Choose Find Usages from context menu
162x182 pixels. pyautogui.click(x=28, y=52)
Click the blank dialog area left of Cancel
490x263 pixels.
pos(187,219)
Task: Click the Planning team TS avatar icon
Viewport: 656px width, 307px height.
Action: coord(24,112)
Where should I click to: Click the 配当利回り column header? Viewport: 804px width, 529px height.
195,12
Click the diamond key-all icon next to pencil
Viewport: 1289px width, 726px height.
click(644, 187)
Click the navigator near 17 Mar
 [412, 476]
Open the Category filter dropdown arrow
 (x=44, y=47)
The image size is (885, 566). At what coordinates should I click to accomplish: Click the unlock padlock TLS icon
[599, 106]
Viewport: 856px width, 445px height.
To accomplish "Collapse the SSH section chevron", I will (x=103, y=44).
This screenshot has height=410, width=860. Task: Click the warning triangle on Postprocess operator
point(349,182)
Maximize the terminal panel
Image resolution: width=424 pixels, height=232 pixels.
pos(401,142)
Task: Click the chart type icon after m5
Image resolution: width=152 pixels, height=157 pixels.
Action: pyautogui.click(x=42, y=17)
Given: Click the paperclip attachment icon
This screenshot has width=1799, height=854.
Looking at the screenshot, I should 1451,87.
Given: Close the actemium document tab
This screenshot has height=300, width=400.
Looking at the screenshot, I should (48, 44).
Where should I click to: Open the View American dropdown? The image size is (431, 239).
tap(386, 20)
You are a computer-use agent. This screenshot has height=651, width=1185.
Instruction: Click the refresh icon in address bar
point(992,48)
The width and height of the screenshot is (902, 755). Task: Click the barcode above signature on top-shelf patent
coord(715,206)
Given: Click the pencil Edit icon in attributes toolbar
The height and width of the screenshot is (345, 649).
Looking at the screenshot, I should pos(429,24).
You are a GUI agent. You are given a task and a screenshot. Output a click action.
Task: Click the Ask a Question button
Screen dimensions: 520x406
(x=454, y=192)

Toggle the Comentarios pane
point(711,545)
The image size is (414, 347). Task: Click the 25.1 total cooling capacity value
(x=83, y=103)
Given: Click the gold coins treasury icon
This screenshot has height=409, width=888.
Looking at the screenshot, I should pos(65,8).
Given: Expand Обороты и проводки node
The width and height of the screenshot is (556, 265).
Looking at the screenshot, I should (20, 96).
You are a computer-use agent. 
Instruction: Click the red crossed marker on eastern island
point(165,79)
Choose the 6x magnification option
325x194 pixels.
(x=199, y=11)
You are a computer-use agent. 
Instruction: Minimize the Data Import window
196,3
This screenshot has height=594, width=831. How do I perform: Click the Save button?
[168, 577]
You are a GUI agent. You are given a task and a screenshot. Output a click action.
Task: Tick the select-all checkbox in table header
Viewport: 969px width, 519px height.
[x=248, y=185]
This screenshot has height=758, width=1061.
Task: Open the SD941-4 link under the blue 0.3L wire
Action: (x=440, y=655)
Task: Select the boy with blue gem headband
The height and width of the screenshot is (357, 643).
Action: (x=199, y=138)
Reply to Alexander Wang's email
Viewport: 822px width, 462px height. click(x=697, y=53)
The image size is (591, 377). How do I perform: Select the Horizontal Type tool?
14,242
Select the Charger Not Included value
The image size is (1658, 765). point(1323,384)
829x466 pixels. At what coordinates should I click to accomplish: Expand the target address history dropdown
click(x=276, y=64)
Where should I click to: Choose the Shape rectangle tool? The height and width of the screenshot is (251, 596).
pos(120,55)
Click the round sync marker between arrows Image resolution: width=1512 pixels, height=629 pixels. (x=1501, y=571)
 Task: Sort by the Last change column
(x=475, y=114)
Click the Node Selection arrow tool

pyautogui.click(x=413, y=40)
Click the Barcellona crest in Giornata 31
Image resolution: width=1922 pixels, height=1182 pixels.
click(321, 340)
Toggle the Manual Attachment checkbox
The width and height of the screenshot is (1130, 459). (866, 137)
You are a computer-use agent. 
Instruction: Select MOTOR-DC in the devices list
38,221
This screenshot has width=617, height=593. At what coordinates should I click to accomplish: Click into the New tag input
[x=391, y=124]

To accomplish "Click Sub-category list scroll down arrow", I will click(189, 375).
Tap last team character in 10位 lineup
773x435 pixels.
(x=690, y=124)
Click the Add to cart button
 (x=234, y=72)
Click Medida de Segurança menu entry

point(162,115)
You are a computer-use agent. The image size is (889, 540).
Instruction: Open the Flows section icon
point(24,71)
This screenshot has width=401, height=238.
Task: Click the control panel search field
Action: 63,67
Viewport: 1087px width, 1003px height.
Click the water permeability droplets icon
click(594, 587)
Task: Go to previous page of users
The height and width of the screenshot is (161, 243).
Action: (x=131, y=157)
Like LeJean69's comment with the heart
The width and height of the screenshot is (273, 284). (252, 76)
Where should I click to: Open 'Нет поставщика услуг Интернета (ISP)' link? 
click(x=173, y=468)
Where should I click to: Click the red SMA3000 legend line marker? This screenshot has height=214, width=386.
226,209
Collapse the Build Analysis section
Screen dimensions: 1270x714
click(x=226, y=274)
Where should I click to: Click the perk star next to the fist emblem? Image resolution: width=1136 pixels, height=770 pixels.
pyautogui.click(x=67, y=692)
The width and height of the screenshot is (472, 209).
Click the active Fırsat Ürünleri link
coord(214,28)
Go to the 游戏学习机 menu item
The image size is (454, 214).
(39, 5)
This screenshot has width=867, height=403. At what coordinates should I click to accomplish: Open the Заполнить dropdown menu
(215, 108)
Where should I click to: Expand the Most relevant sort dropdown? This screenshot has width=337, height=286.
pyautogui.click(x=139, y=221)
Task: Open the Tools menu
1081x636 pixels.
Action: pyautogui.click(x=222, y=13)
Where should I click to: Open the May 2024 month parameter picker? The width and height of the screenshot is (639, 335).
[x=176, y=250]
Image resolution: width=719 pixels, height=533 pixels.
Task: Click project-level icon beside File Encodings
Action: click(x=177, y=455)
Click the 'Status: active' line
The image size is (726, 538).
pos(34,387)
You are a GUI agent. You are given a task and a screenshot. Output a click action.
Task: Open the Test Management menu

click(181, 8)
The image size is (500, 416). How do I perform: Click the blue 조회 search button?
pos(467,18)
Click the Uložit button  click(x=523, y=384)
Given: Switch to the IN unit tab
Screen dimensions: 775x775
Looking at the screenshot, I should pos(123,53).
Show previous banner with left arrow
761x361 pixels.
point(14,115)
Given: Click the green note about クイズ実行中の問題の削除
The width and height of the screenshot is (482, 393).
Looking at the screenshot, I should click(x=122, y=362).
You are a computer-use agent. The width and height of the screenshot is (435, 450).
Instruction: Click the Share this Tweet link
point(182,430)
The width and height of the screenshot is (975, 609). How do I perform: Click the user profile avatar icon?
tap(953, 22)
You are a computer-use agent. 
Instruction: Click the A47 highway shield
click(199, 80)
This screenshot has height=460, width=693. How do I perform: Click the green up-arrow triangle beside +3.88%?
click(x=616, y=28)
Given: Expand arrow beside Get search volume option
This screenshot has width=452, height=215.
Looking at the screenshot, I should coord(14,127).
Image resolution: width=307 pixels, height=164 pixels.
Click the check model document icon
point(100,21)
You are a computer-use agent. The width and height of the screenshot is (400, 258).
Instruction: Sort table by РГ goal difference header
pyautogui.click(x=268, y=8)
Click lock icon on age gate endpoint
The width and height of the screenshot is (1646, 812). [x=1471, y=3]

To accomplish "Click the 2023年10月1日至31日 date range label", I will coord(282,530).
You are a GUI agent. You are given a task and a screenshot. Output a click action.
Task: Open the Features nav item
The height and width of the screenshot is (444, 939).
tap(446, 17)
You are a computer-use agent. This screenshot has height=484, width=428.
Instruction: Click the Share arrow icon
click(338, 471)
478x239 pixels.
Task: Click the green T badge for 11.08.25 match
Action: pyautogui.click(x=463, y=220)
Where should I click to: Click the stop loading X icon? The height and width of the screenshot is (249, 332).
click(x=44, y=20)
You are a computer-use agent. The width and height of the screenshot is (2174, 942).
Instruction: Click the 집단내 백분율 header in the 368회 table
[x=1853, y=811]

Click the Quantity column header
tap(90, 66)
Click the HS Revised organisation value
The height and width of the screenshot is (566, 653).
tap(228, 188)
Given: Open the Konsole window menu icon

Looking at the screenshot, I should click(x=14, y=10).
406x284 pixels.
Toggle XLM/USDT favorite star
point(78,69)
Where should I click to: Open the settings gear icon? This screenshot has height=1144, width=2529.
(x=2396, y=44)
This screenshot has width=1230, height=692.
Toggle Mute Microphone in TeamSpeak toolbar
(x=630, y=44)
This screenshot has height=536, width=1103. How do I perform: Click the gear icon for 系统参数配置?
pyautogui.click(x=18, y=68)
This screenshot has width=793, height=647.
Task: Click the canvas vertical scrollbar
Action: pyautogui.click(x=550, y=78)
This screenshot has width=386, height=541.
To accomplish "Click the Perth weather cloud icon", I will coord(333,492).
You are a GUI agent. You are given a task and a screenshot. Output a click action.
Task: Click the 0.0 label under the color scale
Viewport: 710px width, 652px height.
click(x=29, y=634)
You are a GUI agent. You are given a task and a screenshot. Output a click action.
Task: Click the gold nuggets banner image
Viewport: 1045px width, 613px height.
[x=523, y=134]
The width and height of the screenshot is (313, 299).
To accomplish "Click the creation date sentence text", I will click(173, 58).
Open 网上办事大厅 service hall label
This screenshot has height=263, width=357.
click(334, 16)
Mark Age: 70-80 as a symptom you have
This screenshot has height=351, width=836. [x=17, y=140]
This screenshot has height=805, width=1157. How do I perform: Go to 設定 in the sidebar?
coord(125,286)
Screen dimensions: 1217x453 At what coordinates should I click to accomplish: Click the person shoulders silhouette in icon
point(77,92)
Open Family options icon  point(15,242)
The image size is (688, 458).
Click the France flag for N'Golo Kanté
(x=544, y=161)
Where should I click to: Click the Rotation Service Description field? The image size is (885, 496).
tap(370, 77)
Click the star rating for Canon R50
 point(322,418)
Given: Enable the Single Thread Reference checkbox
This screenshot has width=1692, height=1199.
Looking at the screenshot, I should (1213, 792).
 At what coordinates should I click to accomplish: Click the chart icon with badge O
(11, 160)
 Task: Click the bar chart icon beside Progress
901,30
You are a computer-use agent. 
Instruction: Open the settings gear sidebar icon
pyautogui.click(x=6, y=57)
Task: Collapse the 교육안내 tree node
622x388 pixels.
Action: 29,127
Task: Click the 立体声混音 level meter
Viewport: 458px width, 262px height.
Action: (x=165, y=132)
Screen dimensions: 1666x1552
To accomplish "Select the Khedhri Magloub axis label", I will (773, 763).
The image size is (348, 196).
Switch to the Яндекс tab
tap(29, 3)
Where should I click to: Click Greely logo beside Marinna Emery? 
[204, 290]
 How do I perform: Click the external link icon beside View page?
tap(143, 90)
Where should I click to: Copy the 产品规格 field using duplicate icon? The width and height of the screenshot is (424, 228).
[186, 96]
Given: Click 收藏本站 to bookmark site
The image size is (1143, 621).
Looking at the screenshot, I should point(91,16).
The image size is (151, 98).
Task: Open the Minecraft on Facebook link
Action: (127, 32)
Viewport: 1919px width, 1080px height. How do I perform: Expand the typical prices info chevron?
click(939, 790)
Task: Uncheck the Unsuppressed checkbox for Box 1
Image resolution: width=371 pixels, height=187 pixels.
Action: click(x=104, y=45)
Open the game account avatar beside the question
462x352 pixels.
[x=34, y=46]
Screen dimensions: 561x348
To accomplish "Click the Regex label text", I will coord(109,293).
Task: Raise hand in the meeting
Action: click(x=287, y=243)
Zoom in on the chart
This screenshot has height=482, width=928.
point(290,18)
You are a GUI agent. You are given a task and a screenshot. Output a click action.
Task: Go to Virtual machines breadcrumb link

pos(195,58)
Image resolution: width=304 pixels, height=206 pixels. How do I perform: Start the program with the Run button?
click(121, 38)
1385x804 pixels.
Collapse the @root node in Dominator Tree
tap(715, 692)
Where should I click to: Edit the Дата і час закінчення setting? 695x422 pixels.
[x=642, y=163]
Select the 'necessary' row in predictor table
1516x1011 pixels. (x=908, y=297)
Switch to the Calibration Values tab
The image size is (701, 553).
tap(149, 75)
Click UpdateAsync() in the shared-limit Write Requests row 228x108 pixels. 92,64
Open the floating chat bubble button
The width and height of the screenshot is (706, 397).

===============

Print the material verbatim, starting at the line that contains "I will coord(282,530)." and ending after the line that contains "point(78,69)".

To accomplish "Click the 2023年10月1日至31日 date range label", I will coord(282,530).
You are a GUI agent. You are given a task and a screenshot. Output a click action.
Task: Open the Features nav item
The height and width of the screenshot is (444, 939).
tap(446, 17)
You are a computer-use agent. This screenshot has height=484, width=428.
Instruction: Click the Share arrow icon
click(338, 471)
478x239 pixels.
Task: Click the green T badge for 11.08.25 match
Action: pyautogui.click(x=463, y=220)
Where should I click to: Click the stop loading X icon? The height and width of the screenshot is (249, 332).
click(x=44, y=20)
You are a computer-use agent. The width and height of the screenshot is (2174, 942).
Instruction: Click the 집단내 백분율 header in the 368회 table
[x=1853, y=811]

Click the Quantity column header
tap(90, 66)
Click the HS Revised organisation value
The height and width of the screenshot is (566, 653).
tap(228, 188)
Given: Open the Konsole window menu icon

Looking at the screenshot, I should click(x=14, y=10).
406x284 pixels.
Toggle XLM/USDT favorite star
point(78,69)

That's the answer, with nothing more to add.